Last night, I wrote the following in comments:
It doesn’t make a difference when 50 people protest, or 500 people protest, or 5,000 people protest. It makes a difference when 50,000 people protest (in NC or Columbus), or 500,000, or 5,000,000 (in NYC). The hoped-for outcome is that the political status quo is delivered a jolt when it realizes that the American people believe that betraying the constitution, lying to the country, and abusing people are so wrong, so outrageous, that they’re willing to exercise their rusty right of assembly and free speech to shout in the street about it. But when 50 people do it, it’s just pathetic, embarrassing and god-awfully useless.
The difference between 50 and 50,000 is 49,950 people who are worried sick and angry like that mild-mannered shy guy Garrison Keillor, but…. Maybe those 49,950 people will never show. If that’s the case, then we have to either think of something else or just wait and see what will happen.

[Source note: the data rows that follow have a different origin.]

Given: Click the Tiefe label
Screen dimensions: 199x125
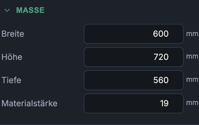Looking at the screenshot, I should coord(11,80).
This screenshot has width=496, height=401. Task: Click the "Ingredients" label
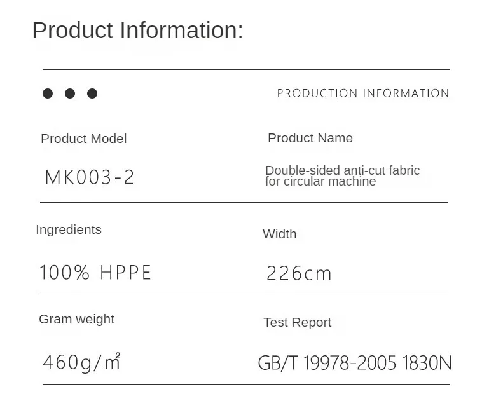click(69, 229)
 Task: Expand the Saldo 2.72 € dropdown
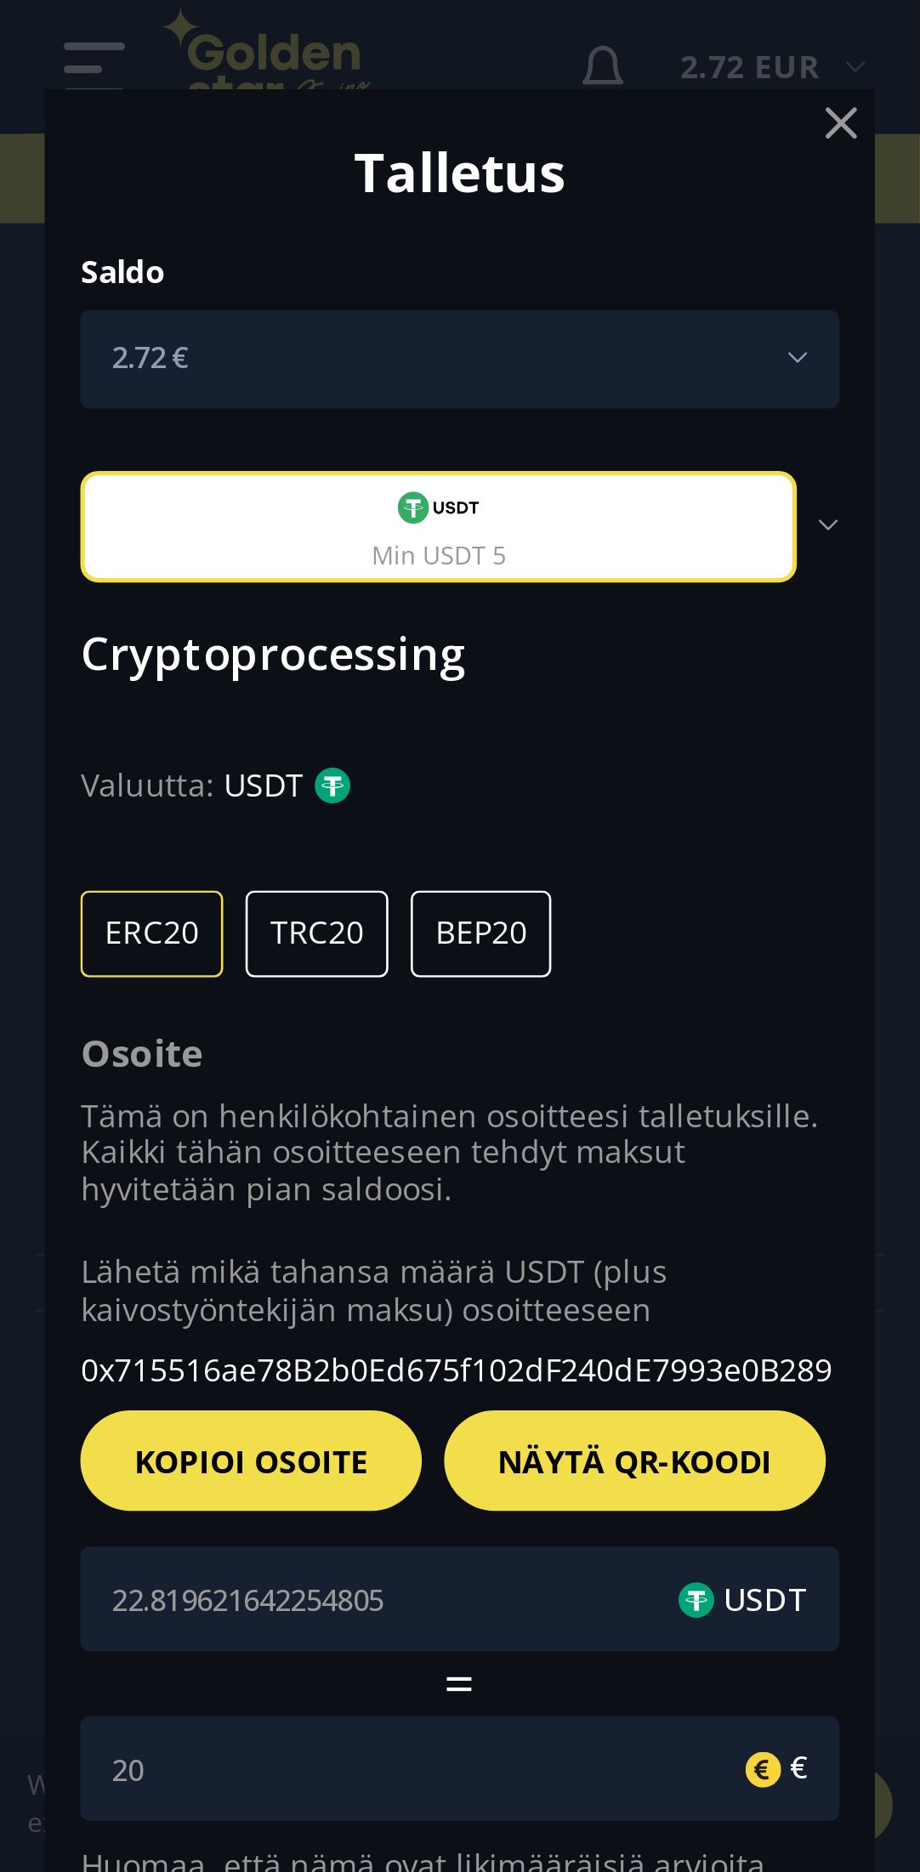[x=459, y=359]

When 34 people marched on the sidewalk in downtown Columbus yesterday, they were seen by a few thousand people once, for a few seconds each by. There were no video cameras to capture the images for the evening news. There has been no newspaper report of the Columbus protest. The organizer of the Columbus march isn’t enthusiastic about the internet, so news of it won’t be spread by him there.

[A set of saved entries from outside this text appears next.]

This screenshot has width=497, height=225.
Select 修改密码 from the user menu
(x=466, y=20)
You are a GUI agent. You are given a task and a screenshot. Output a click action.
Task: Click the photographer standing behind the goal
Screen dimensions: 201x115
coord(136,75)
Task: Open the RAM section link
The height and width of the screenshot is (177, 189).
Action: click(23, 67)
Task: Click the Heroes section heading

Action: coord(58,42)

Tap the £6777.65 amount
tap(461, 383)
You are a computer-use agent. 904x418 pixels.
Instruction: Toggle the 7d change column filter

On the way home from the march, I saw this bus bench, also in downtown Columbus:

Tens of thousands of people drive by this bench every day. Just one person put it up. It will stay there for a good long while before it’s taken down. People get as much of a message from this as they did from driving by the march.
A well-attended, well-covered march would be an improvement upon this bench. But until the former is achieved, activism involving messages like the latter will be much more efficient.